# START OF DATA

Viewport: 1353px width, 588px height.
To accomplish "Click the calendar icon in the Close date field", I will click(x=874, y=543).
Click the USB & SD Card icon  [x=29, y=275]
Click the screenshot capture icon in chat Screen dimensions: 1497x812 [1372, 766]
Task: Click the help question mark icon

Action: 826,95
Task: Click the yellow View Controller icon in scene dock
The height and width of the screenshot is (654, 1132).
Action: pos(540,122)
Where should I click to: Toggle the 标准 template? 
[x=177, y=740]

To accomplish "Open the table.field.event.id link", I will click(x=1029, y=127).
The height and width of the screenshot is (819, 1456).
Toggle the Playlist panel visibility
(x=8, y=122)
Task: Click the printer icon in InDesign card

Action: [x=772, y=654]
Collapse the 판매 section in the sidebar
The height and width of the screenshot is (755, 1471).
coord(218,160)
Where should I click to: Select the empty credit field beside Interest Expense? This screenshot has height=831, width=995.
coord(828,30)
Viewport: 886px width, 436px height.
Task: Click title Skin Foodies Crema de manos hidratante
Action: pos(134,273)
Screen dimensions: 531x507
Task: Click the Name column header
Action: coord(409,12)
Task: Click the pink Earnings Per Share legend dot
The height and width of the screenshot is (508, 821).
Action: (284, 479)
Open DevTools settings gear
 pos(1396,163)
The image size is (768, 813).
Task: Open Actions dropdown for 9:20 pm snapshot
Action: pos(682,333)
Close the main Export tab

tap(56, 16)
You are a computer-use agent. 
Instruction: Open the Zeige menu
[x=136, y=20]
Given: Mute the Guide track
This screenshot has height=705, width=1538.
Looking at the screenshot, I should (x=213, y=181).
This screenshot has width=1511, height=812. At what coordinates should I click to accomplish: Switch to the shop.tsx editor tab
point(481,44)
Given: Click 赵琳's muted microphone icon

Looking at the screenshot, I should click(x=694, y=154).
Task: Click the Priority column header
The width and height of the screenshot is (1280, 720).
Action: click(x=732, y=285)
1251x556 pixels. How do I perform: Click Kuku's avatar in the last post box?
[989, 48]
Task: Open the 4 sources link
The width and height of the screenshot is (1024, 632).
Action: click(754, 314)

# END OF DATA

Can you reproduce the stretch of records from the line containing "Task: Click the Priority column header" through the end of the records, both ends included, word for word?

Task: Click the Priority column header
The width and height of the screenshot is (1280, 720).
Action: click(x=732, y=285)
1251x556 pixels. How do I perform: Click Kuku's avatar in the last post box?
[989, 48]
Task: Open the 4 sources link
The width and height of the screenshot is (1024, 632).
Action: click(754, 314)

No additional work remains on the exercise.